= Work to do =
• 1. Answer these questions about the order excerpt:
(a) How many days from the effective date does the Bank have to adopt policies and procedures for compliance with the Bank Secrecy Act and Part 353?
(b) Procedures for implementing which policy must the Bank revise within 30 days?
(c) What amount of monthly aggregate cash and/or wire transfer activity makes a deposit account subject to the transaction-volume procedures?
• 2. Carry the order excerpt forward from its last sentence.

IT IS FURTHER ORDERED that the Bank, its institution-affiliated
parties, and its successors and assigns take affirmative action as
follows:
[.1]1. (a) Within 60 days from the effective date of this ORDER, the Bank
shall adopt all necessary policies and procedures to ensure the Bank's
future compliance with the Bank Secrecy Act and Part 353. At a minimum,
such policies and procedures shall include the provisions set out in
subparagraphs (b) and (c), below.
(b) Within 30 days from the effective date of this ORDER, the Bank
shall:
(i) establish revised procedures for implementing all aspects of
its Know Your Customer policy; and
(ii) establish revised procedures for identifying and verifying the
type and dollar volume of transactions that the Bank anticipates will
occur during a monthly period for each deposit account that is expected
to have $5,000 or more in monthly aggregate cash and/or wire transfer
activity.

= Dataset records =
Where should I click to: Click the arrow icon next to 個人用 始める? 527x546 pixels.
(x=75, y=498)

---

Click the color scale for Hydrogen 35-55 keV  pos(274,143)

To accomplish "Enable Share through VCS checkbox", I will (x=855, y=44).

...

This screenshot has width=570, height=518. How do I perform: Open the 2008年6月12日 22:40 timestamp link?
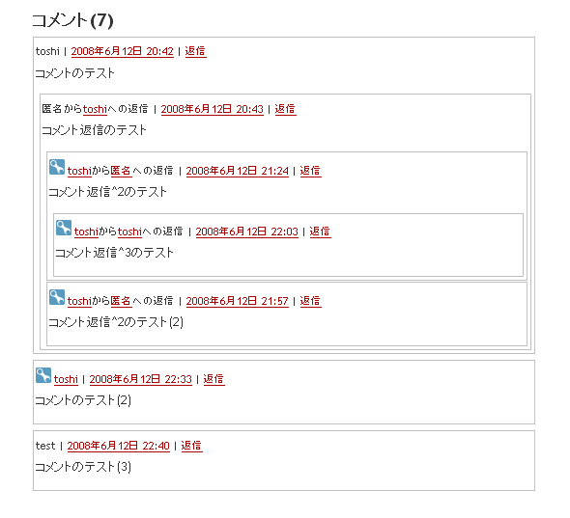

= Results of the exercise =
• 1.
(a) 60 days.
(b) Its Know Your Customer policy.
(c) $5,000 or more.

• 2.
(c) Within 60 days from the effective date of this ORDER, the Bank
shall develop and implement policies and procedures to identify,
verify, monitor and determine the legitimacy of transactions for each
deposit account that is expected to have monthly cash and/or wire
transfer activity aggregating $5,000 or more. The policies and
procedures shall require a regular periodic comparison of actual
activity against expected or anticipated activity, including a
comparison of the type and dollar amount of actual activity against the
expected activity, for each account that was expected to have and each
account that had $5,000 or more in monthly aggregate cash and/or wire
transfer activity. The policies and procedures shall require this
periodic comparison to be conducted on each such account not less
frequently than quarterly. The Bank's policies and procedures shall
include procedures for identifying and documenting significant
variances between anticipated and actual activity and for reporting
variances to Bank management and to the audit committee to be
established pursuant to paragraph 3 of this ORDER and shall include
procedures for the filing of CTRs and/or SARs, when appropriate.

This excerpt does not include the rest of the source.